My argument is that the proliferation of bowl games is bad for college football in every way except the pocketbook. It is bad for the players that must sacrifice the Fall-Winter academics to play and risk injury with little payoff. It is bad for fans that are “treated” to game after game of less than quality football in games that due to the BCS system are all meaningless except for the National Championship game.   Of course I have to add to the players and athletic programs of the various schools they mean something but in real terms they matter little except to enhance revenue for the NCAA and the corporate sponsors.

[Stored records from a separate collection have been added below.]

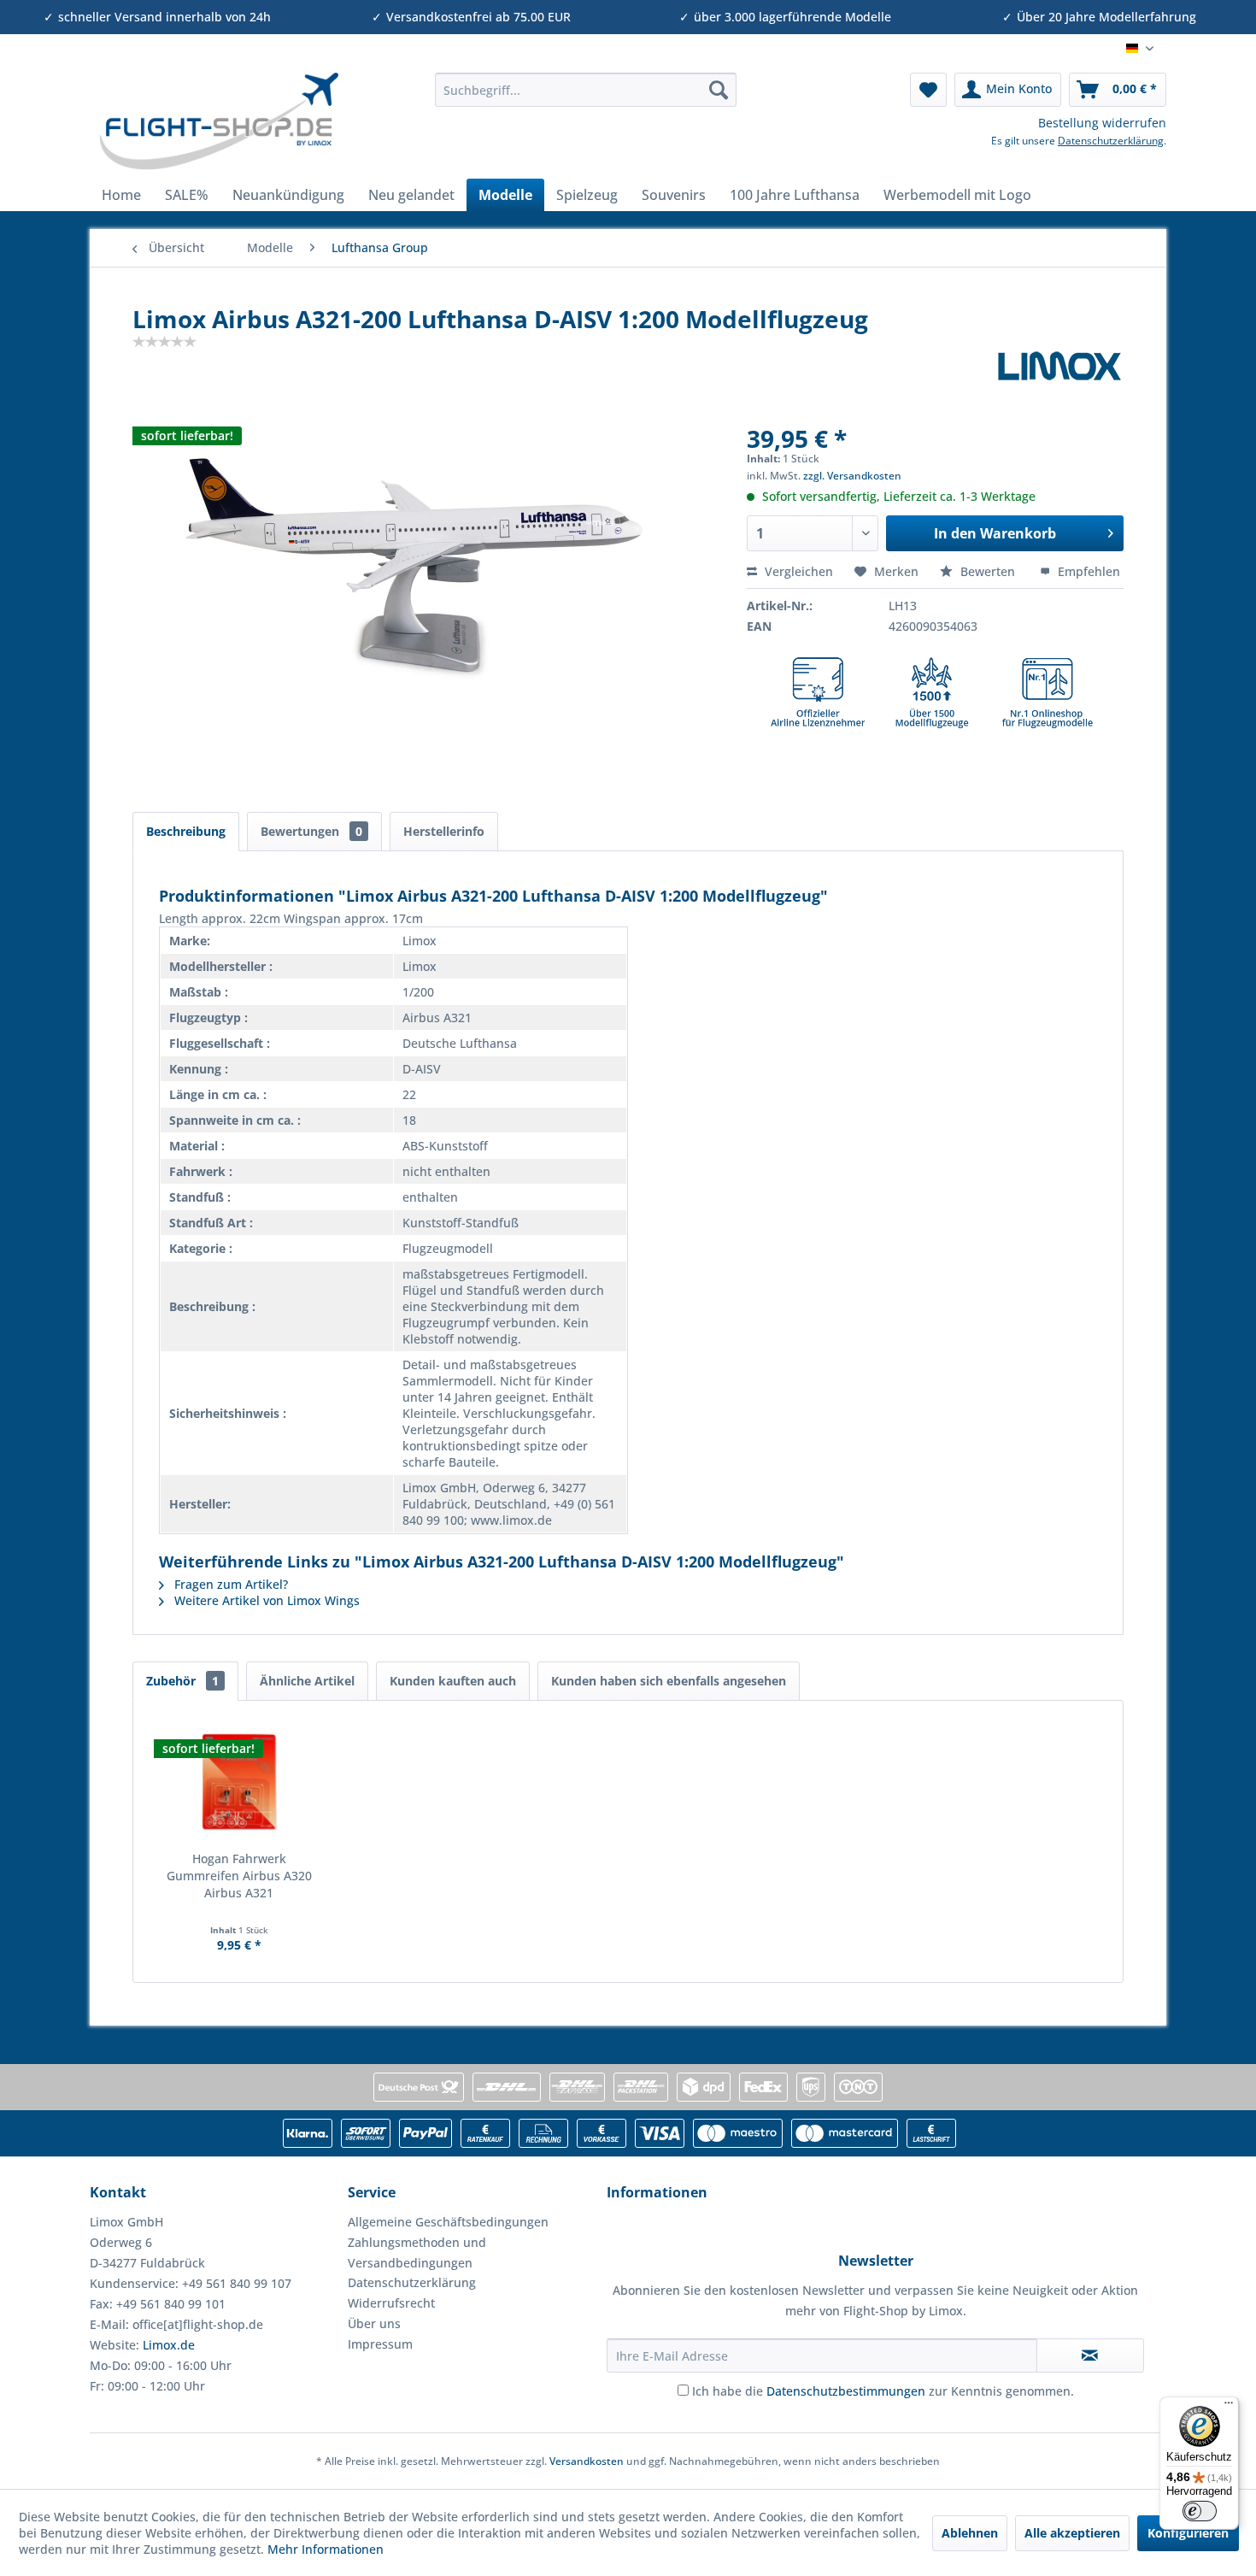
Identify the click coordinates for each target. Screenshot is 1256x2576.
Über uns (374, 2323)
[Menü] (1228, 2407)
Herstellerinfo (443, 831)
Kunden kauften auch (453, 1681)
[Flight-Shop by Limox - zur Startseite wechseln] (218, 121)
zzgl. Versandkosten (852, 475)
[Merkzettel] (928, 90)
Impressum (380, 2344)
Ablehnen (970, 2533)
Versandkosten (586, 2461)
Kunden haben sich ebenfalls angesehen (668, 1681)
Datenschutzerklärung (1111, 140)
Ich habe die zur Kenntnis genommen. (883, 2391)
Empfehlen (1087, 571)
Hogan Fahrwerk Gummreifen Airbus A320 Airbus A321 (239, 1875)
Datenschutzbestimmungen (845, 2391)
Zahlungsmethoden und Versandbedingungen (417, 2252)
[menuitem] (586, 90)
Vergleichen (797, 571)
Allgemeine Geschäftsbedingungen (448, 2222)
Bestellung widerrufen (1102, 123)
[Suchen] (719, 90)
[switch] (1200, 2511)
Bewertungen (311, 831)
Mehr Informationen (325, 2549)
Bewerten (987, 571)
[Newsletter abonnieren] (1090, 2355)
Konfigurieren (1188, 2533)
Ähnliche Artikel (307, 1681)
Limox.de (169, 2345)
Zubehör (182, 1681)
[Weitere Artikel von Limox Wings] (1059, 379)
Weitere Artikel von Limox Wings (265, 1600)
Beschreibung (186, 831)
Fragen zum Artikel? (229, 1584)
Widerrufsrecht (391, 2303)
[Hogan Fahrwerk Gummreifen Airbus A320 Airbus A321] (239, 1782)
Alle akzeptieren (1072, 2533)
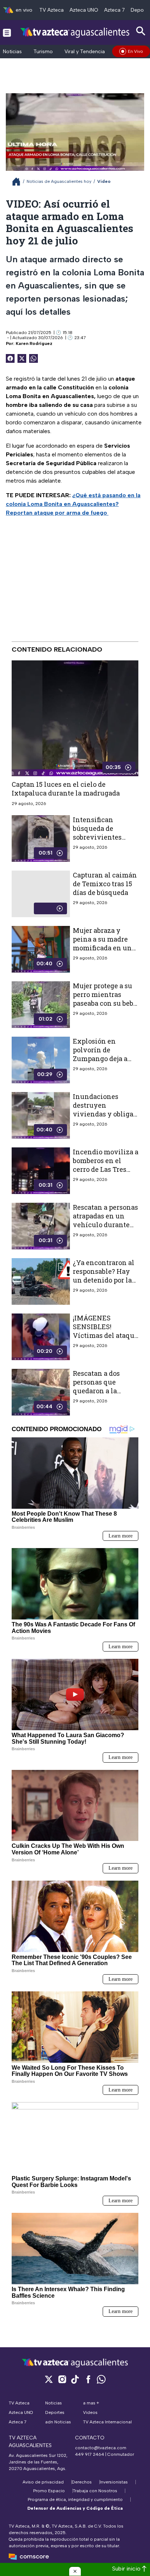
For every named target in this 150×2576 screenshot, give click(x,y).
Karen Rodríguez (34, 343)
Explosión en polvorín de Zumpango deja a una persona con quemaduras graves (105, 1059)
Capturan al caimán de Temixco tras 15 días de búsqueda (105, 884)
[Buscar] (141, 31)
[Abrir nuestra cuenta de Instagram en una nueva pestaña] (62, 2379)
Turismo (43, 51)
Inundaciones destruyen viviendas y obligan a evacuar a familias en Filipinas (105, 1114)
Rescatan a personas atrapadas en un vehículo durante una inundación (105, 1220)
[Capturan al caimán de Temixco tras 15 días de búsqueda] (41, 894)
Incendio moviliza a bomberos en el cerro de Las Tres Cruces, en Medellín (105, 1165)
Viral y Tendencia (84, 51)
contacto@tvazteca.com (100, 2447)
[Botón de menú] (7, 32)
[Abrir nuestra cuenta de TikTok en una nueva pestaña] (75, 2379)
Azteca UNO (84, 10)
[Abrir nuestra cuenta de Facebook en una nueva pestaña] (88, 2379)
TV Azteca (51, 10)
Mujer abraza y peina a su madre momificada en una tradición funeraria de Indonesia (104, 948)
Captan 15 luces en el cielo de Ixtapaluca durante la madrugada (66, 788)
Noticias (12, 51)
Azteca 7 (114, 10)
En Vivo (135, 51)
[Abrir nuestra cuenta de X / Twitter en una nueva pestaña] (48, 2379)
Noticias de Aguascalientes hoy (59, 181)
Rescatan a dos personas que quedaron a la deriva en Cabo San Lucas (103, 1391)
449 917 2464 (89, 2454)
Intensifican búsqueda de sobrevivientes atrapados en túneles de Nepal (100, 837)
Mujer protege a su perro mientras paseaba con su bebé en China (105, 999)
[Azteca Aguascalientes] (75, 32)
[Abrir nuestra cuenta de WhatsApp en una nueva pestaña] (101, 2379)
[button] (75, 2571)
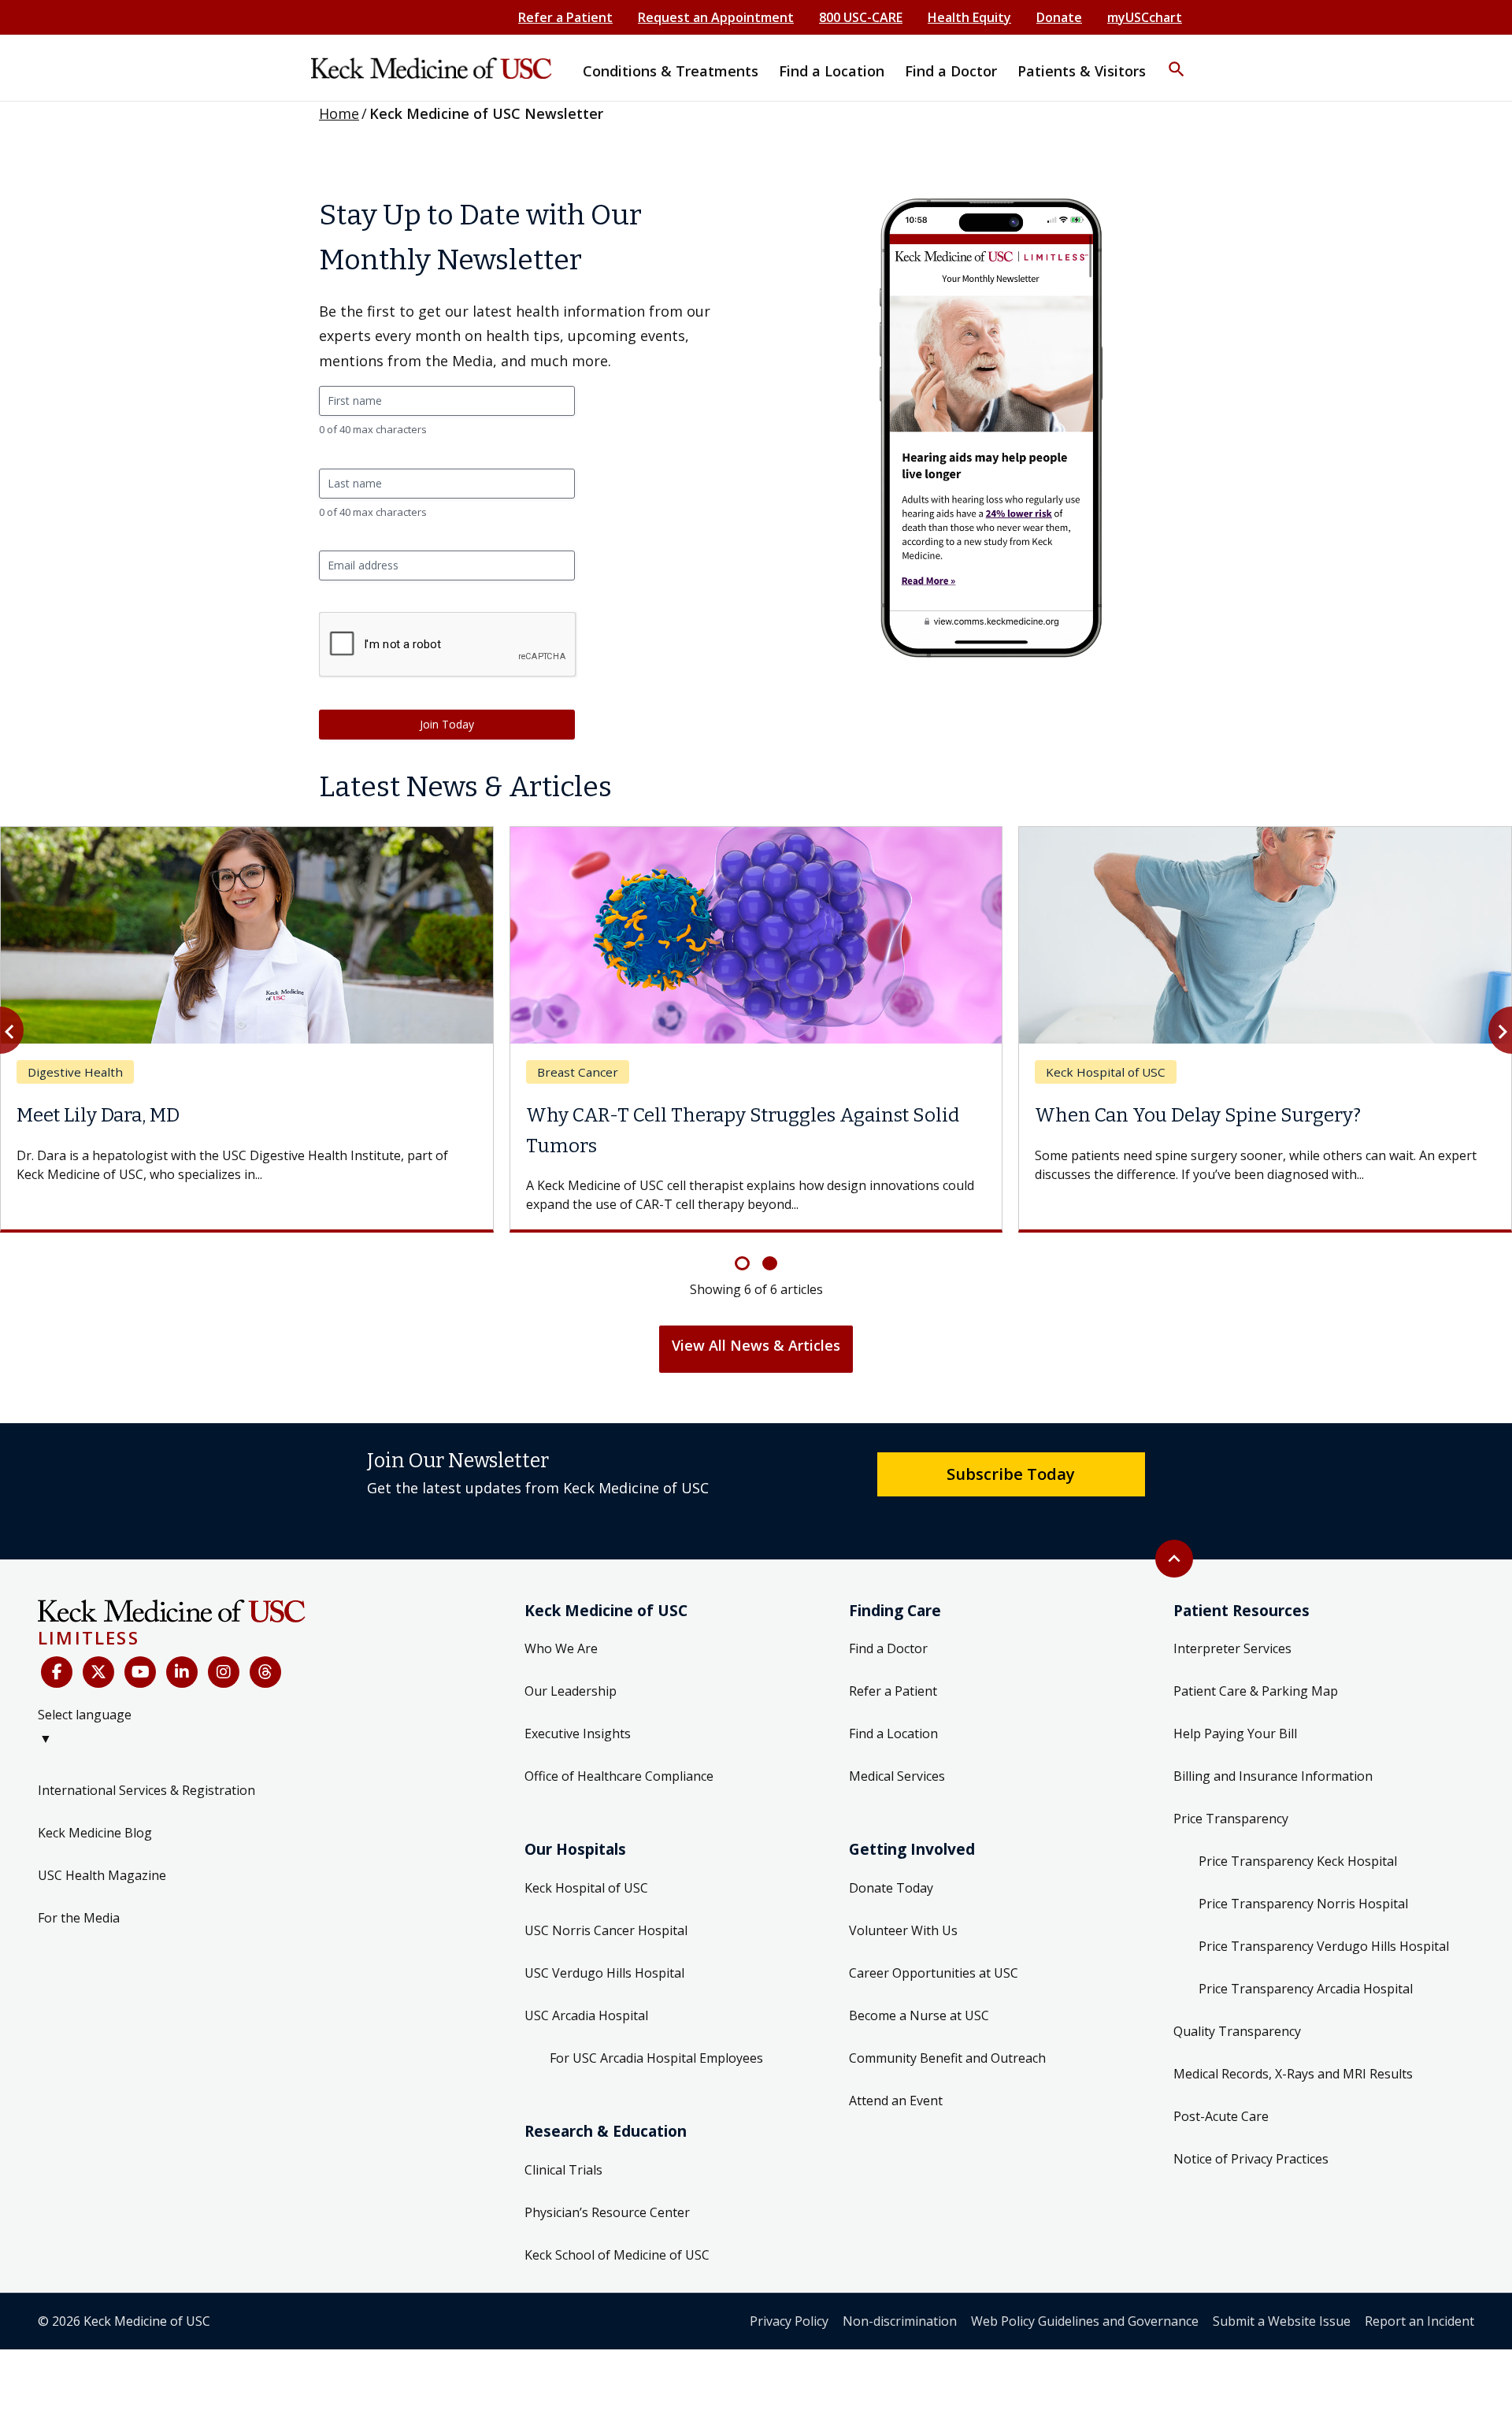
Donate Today (891, 1888)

Please know I’m not against business or even schools making money but this is just sad.

So there, that is my take on the farce that we call the college bowl system. A 16 team playoff should be developed for the best teams in the country regardless of which conference they come from. The rest of the teams can go to bowls if they want but the bowl system as we know it needs to be abolished and the NCAA should lose its stranglehold on college football. Is that harsh?